GBP/AUD Exchange Rate Buoyed by Brexit Hopes 

The Pound to Australian Dollar (GBP/AUD) exchange rate is firming in early trade this week on hopes that a UK-EU trade deal could be close. 

At the time of writing the GBP/AUD exchange rate is trading at around AU$1.8051, up roughly 0.2% from this morning’s opening rate. 

Pound (GBP) Firms on Cautious Brexit Optimism 

After plunging at the end of last week amidst growing fears of a no-deal Brexit, the Pound (GBP) has opened this week on firmer footing, in response to some cautious optimism. 

Trade talks between the UK and EU continued over the weekend, and while there has been no official word from either negotiation team, the UK’s foreign secretary Dominic Raab claimed on Sunday that the two sides are in the ‘last leg’ of talks. 

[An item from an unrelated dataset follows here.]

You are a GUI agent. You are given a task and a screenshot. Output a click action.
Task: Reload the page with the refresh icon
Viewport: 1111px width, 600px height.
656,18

Raab suggested that talks were entering the ‘last major week’ and that an agreement remains a real possibility. 

However, the foreign secretary also said such a deal would rely upon the EU showing ‘pragmatism’ and that there remain a ‘fairly narrow’ set of hurdles which will need to be cleared first. 

While, Raab’s upbeat assessment was welcomed by markets, GBP investors are all too aware that these ‘fairly narrow’ set of issues are the same issues that have plagued talks for months, with the UK and EU unable to see eye to eye regarding fishing rights and state aid. 

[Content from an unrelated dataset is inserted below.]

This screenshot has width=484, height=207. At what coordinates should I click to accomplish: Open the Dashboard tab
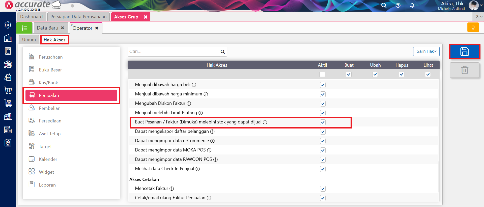coord(31,17)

With less than five weeks to go before the Brexit transition period is set to end, any upside potential in the Pound is likely to remain limited until a deal is struck. 

Australian Dollar (AUD) Undermined as Australia-China Tensions Flare 

At the same time the Australian Dollar (AUD) is struggling this morning amidst an escalation of political tensions between Australian and China. 

The latest flare-up comes after a Chinese government twitter account tweeted a fake image in reference to recent war crime allegations against Australian soldiers in Afghanistan.  

Australian Prime Minister Scott Morrison has demanded that China apologise for sharing the ‘repugnant’ image, something which China’s foreign minister has rejected. 

Tensions between Canberra and Beijing has risen sharply over the past year after the Australian government called for an international investigation into the outbreak of the coronavirus in China. 

In response China has leveled tariffs against a number of Australian exports and even blocked the import of certain products such as coal.  

China is Australia’s largest trading partner and AUD investors fear further escalation of tensions between the two nations could cause considerable damage to Australia’s export driven economy.